Deer, as you know, are the bane of motorcyclists. Encounters between bikes and deer can end up with the biker injured or dead, so we fear the critters mightily. I've been on high alert for days, since almost everywhere we've been has looked like prime deer country to me. And STILL I am surprised when it happens. I am just moving along, going 60-65 mph (and this is with the flow of traffic, I am not passing anyone and in fact had just dropped in a ways behind a new VW Bug who I thought I was going to pass, but turned out to be going the same speed as I) and I was on a gradual uphill. The two lanes had become four, the road was wide enough to allow passing for a few miles. I was negotiating a very gradual right sweeper turn. And suddenly my eyes pick up that there's something that doesn't belong. Two deer are in traffic lanes, on my side of the road, running in more or less the same direction that I am heading. At 60 mph I am on top of them before I can consciously decide and act ... I have not yet gotten on the brakes, but have gotten off the throttle. The small deer, running for its life, makes the wrong decision in its microbrain and veers right into my path, essentially sideswiping me from the left. It thunks off my left engine guard (it might have hit the lowers too) and I pick up its sprawled body in my rearview mirror and am past the danger before I have really even figured out what happened. I don't know if I killed it or not. There was no place to stop and check (only a narrow shoulder, a guardrail and a dropoff to my right) and nothing I could have done anyway.
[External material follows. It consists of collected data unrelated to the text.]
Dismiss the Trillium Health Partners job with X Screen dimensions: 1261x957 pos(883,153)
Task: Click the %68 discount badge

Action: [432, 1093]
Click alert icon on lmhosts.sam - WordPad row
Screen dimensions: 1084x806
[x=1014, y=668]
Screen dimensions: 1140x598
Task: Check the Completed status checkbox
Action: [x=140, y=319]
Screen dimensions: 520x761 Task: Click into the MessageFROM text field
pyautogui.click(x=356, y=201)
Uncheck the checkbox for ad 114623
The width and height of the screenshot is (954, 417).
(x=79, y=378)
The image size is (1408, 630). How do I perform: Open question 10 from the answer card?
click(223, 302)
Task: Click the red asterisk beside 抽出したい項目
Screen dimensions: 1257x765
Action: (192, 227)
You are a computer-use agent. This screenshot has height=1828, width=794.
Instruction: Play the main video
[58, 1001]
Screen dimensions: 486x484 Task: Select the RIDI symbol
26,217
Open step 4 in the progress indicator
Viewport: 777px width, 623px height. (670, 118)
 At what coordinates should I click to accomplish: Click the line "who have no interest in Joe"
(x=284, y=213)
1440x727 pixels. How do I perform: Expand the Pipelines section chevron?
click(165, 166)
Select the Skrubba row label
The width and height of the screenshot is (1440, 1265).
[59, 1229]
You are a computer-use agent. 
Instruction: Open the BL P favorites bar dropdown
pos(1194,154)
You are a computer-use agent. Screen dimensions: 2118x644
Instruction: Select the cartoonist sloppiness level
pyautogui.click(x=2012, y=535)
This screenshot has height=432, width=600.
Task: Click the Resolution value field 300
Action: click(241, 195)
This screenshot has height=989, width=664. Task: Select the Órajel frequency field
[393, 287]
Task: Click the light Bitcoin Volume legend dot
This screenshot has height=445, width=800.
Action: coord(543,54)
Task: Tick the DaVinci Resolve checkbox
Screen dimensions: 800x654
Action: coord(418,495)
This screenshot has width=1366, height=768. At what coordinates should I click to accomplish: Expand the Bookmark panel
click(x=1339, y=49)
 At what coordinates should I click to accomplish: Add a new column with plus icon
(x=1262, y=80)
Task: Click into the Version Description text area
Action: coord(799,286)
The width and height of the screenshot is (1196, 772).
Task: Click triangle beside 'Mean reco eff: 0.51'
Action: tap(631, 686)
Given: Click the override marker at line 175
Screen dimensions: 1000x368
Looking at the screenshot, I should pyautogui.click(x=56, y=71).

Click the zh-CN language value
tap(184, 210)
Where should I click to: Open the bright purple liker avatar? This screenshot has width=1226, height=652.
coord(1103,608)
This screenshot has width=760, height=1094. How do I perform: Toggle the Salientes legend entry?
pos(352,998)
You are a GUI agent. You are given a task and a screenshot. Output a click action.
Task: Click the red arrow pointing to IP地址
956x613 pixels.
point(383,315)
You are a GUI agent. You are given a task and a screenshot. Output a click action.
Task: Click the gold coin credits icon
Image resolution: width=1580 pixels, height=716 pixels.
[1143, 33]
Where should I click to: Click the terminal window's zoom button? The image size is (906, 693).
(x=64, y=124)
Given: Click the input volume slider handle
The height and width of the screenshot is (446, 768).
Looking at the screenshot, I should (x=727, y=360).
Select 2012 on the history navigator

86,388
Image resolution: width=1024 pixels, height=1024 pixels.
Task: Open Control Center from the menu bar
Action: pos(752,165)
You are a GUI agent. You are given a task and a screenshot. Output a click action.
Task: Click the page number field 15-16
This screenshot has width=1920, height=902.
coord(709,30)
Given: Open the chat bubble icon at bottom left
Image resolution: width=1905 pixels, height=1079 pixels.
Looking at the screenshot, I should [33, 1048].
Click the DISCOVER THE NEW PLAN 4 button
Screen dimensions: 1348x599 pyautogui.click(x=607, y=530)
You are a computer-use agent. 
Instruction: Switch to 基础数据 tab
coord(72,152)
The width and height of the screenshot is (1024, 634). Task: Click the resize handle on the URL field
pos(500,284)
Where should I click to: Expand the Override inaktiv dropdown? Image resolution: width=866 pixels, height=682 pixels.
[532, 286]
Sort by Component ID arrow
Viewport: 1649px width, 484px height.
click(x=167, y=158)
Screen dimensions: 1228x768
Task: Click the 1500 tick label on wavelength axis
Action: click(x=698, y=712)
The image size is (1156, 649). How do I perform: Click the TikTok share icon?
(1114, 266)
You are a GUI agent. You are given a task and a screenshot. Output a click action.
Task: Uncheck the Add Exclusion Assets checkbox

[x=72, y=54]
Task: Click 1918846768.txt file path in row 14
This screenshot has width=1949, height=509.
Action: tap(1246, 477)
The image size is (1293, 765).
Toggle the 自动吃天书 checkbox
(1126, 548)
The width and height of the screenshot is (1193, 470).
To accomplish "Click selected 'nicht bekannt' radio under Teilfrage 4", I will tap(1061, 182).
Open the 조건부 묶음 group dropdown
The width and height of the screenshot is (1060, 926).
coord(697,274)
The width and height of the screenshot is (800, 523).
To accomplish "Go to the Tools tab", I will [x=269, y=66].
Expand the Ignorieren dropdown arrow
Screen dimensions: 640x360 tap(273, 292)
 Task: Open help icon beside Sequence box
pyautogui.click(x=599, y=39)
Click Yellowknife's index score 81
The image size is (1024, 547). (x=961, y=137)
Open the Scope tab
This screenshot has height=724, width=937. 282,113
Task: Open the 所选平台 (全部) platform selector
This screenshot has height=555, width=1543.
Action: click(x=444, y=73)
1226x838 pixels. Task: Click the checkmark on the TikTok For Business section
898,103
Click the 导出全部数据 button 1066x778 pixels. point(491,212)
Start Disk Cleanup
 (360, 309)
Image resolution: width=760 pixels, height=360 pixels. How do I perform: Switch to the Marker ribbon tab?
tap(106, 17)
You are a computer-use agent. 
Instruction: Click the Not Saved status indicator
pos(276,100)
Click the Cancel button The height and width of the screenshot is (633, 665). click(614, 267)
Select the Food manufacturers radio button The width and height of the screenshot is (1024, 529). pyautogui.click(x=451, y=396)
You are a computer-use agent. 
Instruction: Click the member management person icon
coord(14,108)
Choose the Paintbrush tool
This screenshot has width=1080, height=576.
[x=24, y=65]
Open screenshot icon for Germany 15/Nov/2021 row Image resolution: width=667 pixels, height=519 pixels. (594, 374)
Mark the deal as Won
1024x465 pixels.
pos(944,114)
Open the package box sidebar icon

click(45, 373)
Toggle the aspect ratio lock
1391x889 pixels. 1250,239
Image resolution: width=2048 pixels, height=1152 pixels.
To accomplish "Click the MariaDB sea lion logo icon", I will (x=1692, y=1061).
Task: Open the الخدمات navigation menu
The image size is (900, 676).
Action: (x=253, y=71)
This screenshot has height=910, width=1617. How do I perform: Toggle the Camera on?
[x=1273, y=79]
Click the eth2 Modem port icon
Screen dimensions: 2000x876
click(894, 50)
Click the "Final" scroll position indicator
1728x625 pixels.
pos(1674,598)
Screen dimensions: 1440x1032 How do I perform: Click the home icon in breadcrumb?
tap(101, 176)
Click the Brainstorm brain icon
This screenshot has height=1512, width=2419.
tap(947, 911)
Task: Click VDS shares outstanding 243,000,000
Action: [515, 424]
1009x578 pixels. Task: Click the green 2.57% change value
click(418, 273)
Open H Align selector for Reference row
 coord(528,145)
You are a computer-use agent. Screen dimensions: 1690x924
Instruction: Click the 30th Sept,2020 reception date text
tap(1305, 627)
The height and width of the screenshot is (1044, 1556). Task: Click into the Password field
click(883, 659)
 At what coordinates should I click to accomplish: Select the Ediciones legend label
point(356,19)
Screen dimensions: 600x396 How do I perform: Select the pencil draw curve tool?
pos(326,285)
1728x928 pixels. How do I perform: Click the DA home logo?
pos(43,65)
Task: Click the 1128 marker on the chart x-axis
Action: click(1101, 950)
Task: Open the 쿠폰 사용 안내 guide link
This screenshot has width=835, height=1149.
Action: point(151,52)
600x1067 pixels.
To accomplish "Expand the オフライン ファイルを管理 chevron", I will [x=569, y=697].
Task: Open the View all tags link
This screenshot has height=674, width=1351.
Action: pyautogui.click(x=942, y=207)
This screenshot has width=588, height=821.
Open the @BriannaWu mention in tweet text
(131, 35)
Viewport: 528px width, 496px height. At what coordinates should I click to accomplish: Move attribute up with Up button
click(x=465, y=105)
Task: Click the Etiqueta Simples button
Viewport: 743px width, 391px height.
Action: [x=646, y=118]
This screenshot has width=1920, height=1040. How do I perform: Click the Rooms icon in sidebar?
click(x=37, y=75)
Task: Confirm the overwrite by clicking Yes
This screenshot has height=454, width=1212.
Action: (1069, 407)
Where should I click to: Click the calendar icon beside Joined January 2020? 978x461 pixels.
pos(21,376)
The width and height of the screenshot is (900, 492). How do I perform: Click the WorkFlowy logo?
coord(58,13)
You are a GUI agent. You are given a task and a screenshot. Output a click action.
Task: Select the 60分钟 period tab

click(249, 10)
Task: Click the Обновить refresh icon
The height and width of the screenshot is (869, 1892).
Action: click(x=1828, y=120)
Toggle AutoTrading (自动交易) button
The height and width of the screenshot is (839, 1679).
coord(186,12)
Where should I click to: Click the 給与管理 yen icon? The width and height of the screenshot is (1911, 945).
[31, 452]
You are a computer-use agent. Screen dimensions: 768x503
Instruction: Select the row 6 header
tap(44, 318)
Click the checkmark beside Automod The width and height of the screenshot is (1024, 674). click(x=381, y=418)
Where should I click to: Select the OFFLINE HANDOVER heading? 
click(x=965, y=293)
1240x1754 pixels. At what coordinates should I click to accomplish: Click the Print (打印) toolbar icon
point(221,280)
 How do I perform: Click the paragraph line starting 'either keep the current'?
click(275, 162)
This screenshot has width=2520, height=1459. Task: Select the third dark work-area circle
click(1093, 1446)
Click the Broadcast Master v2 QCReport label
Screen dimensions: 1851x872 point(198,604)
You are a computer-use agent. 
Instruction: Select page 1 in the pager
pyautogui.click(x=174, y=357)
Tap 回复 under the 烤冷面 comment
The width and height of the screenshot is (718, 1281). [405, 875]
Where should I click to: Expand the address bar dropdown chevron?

I start the checklist ... is the bike ok? downshift to fourth, I still have a clutch, I still have a shifter. No visible damage to the front end I can see while still moving. No deer guts, even. Left hand checks behind me ... saddlebag still attached. My left highway peg bent back but that's all I see.

Did I really get off that easily? It's about three miles until there's a turnout when I can safely pull over and do a walkaround, and yes indeed, I did get off without any damage at all. Give thanks to the road gods. In my favor were the facts that it was the juvinile deer that I hit, not the mama deer, and that the hit was sort of at an oblique angle.